In Colton's case, and Raphson's, but not exactly clearly in Newton's case (though Newton does teach successive approximation intensively elsewhere in the Method of Fluxions), they have the idea of successive approximation, by evaluating some polynomial or multivariate curve, then solving it for only the linear part of it. If the formula is \(ax^3 + bx^2 + cx + d = 0\) they would insert the approximation, I'll call it \(\hat x + \Delta\), in for \(x\), where the unknown \(\Delta\) will measure how far off the final target we are.
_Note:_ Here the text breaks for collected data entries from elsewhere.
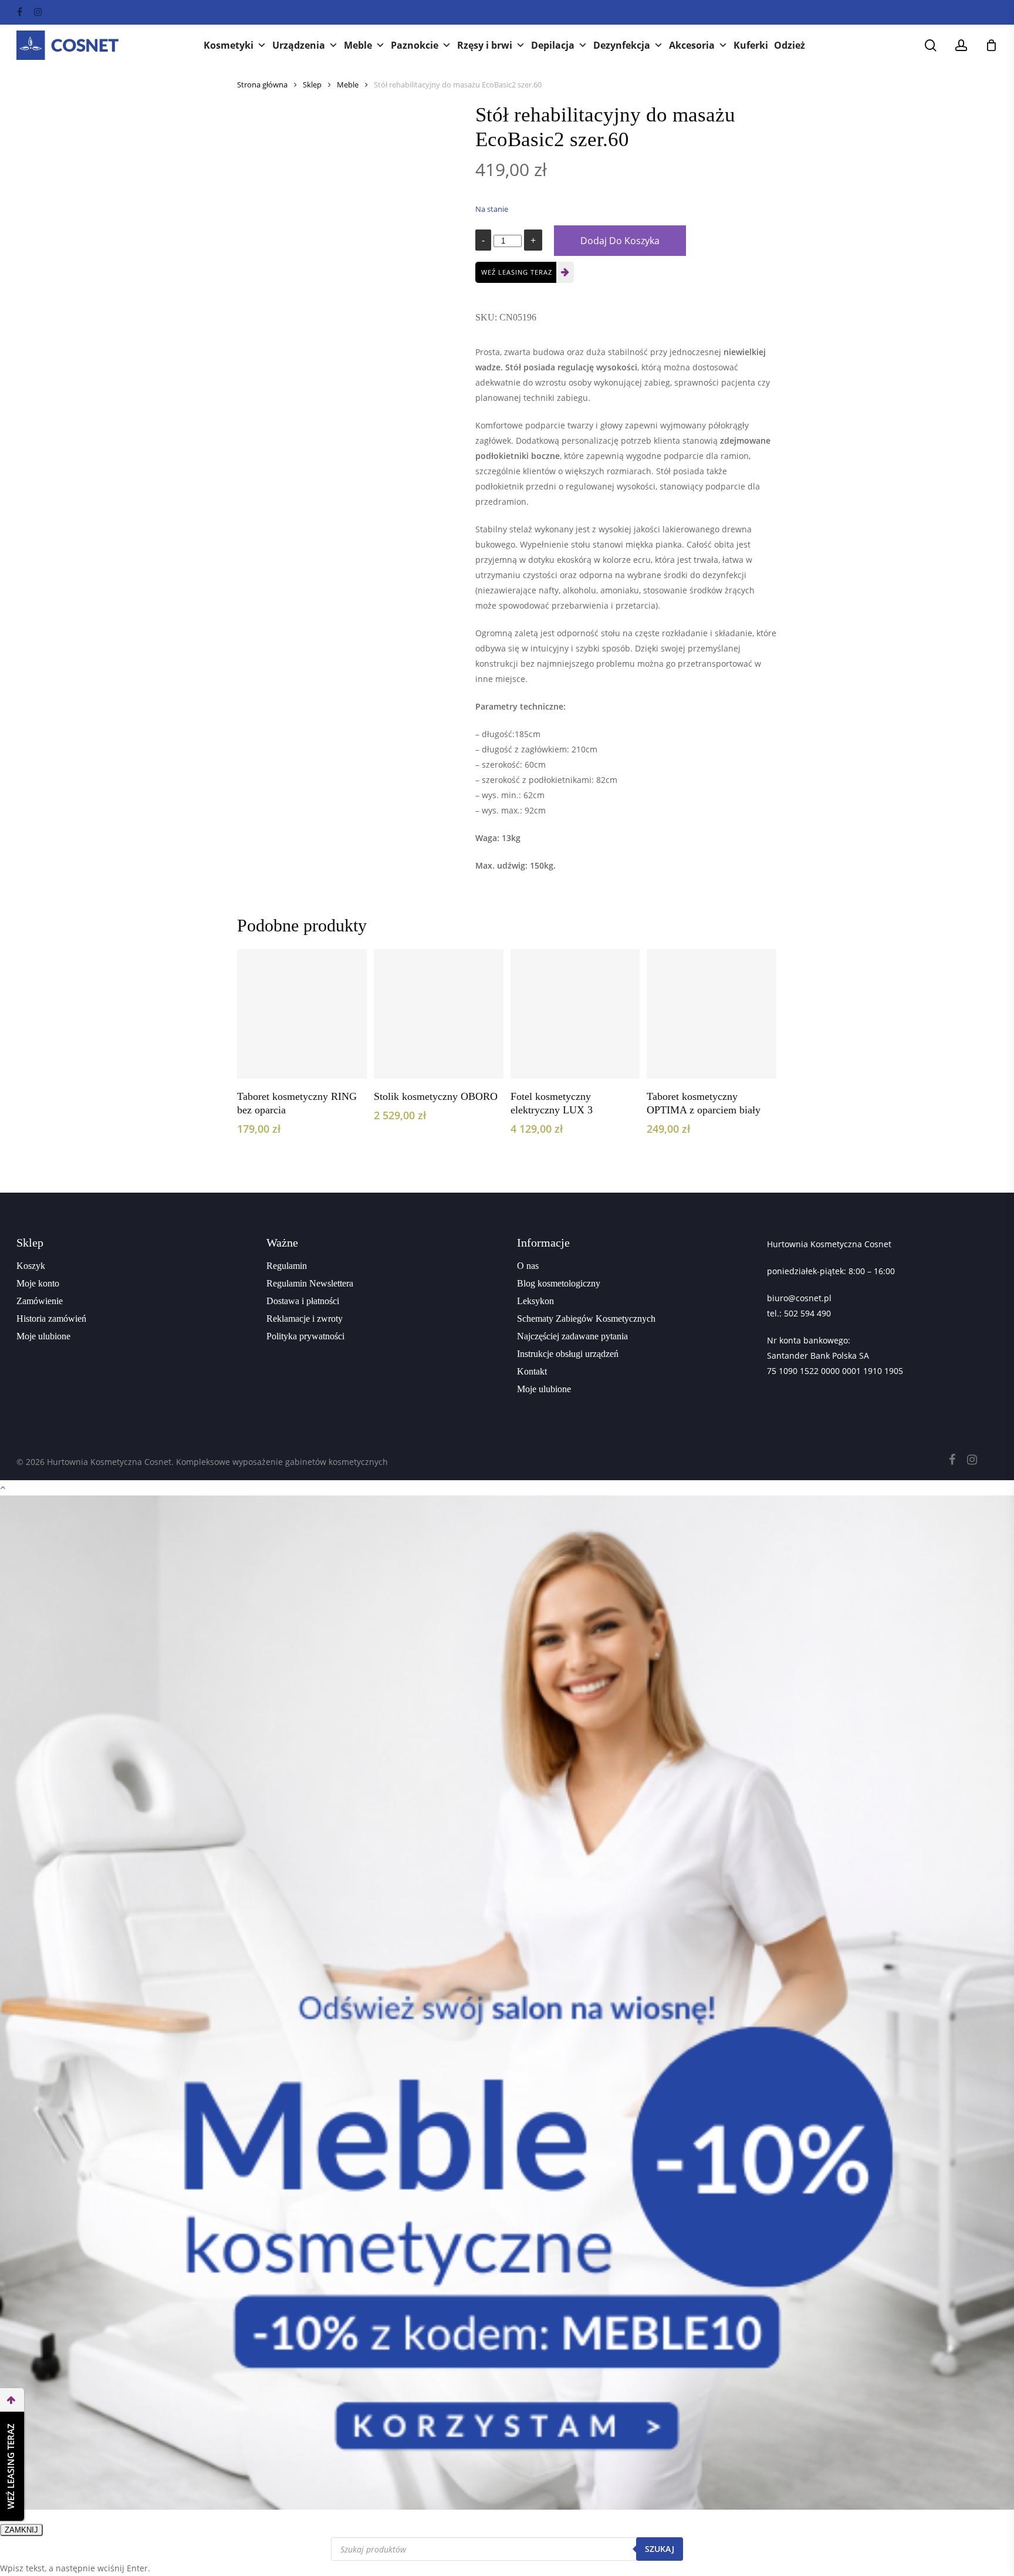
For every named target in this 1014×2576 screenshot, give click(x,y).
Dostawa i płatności (302, 1301)
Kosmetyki (229, 45)
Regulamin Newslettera (309, 1283)
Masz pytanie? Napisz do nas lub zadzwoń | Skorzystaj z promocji (507, 13)
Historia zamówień (51, 1319)
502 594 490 (807, 1313)
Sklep (312, 84)
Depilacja (552, 45)
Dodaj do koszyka (620, 240)
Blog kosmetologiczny (558, 1283)
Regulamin (286, 1266)
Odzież (789, 45)
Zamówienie (39, 1301)
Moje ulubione (43, 1336)
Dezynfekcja (621, 45)
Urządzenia (298, 45)
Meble (358, 45)
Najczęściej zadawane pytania (572, 1336)
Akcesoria (692, 45)
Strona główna (262, 84)
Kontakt (532, 1371)
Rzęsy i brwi (484, 45)
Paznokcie (414, 45)
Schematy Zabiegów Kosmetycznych (586, 1319)
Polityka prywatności (305, 1336)
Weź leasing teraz (516, 272)
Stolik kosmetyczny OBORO (436, 1096)
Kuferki (751, 45)
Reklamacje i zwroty (304, 1319)
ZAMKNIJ (21, 2530)
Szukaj (659, 2548)
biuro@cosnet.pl (799, 1298)
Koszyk (30, 1266)
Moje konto (37, 1283)
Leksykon (535, 1301)
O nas (528, 1266)
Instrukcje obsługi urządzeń (567, 1354)
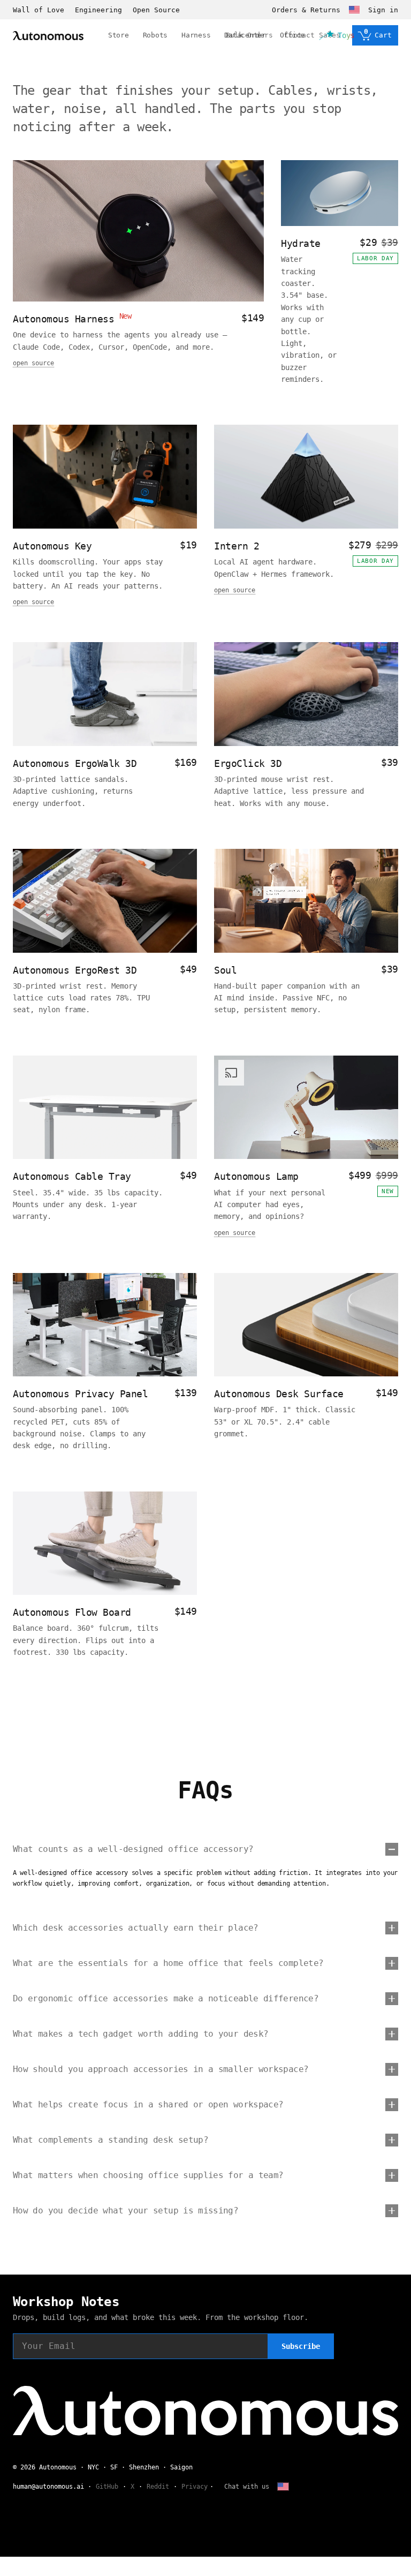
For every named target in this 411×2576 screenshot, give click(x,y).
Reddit (158, 2486)
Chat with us (246, 2486)
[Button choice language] (354, 9)
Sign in (383, 9)
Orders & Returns (306, 9)
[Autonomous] (48, 35)
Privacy (194, 2486)
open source (33, 363)
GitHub (107, 2486)
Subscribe (300, 2346)
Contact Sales (312, 35)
Multiply out your formula, then delete the \(x^3\)'s, \(x^2\)'s, etc., and solve for the \(\Delta\)'s value using the remaining, linear part of the equation.
So, yes, they do have some idea of using linear approximations to re-estimate something, but they mention no zero-crossing, no derivatives, no fluxions, no sense that following the tangent down to a zero at the x axis is what will give you a sense of a better Approximation, in fact nothing about Newton-Raphson as I learned it is given in Newton, or apparently Raphson, or even the translator Colton.
So I'm going to call it the method of Successive Linear Approximation for the zero of a function, which is what it is.
Until I find myself in a better mood.
There is a whole thesis on this topic.